Equation 1
$X$ = $a_1\sin(\theta_1) + a_2\cos(\theta_2)$
Equation 2
$Y$ = $a_1\cos(\theta_1) + a_2\sin(\theta_2)$
where $X, Y, a_1,a_2$ are known.
WHAT I HAVE DONE SO FAR
Let
$sin(\theta_1) = u_1$
$cos(\theta_1) = v_1$
$sin(\theta_2) = u_2$
$cos(\theta_2) = v_2$
And hence according to trig identities,
$u_1^2 + v_1^2 = 1$ (3)
$u_2^2 + v_2^2 = 1$ (4)
substituting (3) and (4) in the original equations, I obtained,
$a_2^2v_2^2 + a_1^2v_1^2 – 2Xa_2v_2 = a_1^2 – X^2$ (Equation 5)

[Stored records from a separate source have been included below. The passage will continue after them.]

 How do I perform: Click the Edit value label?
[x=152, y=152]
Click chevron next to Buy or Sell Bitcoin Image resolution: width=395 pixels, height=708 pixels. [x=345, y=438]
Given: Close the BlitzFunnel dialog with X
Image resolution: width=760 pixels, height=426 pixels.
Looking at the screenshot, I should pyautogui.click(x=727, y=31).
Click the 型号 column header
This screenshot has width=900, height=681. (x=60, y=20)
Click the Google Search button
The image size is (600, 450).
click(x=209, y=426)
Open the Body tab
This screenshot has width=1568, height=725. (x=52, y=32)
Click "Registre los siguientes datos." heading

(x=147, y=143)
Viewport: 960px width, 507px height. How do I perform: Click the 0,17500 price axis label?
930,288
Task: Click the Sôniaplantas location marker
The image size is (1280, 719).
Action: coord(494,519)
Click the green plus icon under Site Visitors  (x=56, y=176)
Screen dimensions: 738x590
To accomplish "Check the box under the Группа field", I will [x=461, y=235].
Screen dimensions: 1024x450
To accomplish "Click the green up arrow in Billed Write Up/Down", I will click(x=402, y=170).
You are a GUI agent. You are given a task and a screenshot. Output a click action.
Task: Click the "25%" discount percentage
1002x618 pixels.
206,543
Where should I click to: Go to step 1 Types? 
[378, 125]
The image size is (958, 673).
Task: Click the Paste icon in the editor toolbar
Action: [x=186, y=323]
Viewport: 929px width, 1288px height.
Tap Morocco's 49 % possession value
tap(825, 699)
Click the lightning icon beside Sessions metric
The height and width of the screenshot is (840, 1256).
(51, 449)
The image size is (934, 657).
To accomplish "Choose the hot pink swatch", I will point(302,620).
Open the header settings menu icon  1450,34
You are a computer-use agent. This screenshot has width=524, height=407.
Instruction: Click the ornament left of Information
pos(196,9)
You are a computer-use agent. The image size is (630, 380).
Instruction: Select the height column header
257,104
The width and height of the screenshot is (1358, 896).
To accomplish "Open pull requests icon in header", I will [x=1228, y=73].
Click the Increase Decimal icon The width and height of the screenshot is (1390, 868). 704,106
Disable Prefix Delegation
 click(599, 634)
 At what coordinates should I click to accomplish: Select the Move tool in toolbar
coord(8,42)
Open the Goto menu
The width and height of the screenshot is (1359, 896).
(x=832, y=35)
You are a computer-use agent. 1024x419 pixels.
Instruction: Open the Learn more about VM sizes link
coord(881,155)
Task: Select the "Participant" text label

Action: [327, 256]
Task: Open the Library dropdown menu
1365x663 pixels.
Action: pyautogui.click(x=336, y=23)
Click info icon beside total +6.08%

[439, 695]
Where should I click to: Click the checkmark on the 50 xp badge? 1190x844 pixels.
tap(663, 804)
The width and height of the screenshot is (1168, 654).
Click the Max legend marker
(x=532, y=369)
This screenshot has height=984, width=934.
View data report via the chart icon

$a_1^2v_1^2 + a_2^2v_2^2 – 2Ya_1v_1 = a_2^2 – Y^2$ (Equation 6)
$a_1^2u_1^2 + a_2^2u_2^2 – 2Xa_1u_1 = a_2^2 – X^2$ (Equation 7)
$a_1^2u_1^2 + a_2^2u_2^2 – 2Ya_2u_2 = a_2^2 – Y^2$ (Equation 8)
How do I proceed from here?
These systems of 4 non-linear equation. Is developing an analytical solution possible? Or should try to find a numerical solution using some libraries?
Thanks,
Vino
Best Answer
If you rename the trigonometric expressions wth something like $\sin(\theta_1)=u_1$, $\sin(\theta_2)=u_2$, $\cos(\theta_1)=v_1$, $\cos(\theta_2)=v_2$, and impose the additional identities $u_1^2+v_1^2=1$, $u_2^2+v_2^2=1$, then you have a system of 4 equations and 4 unknowns that you can solve.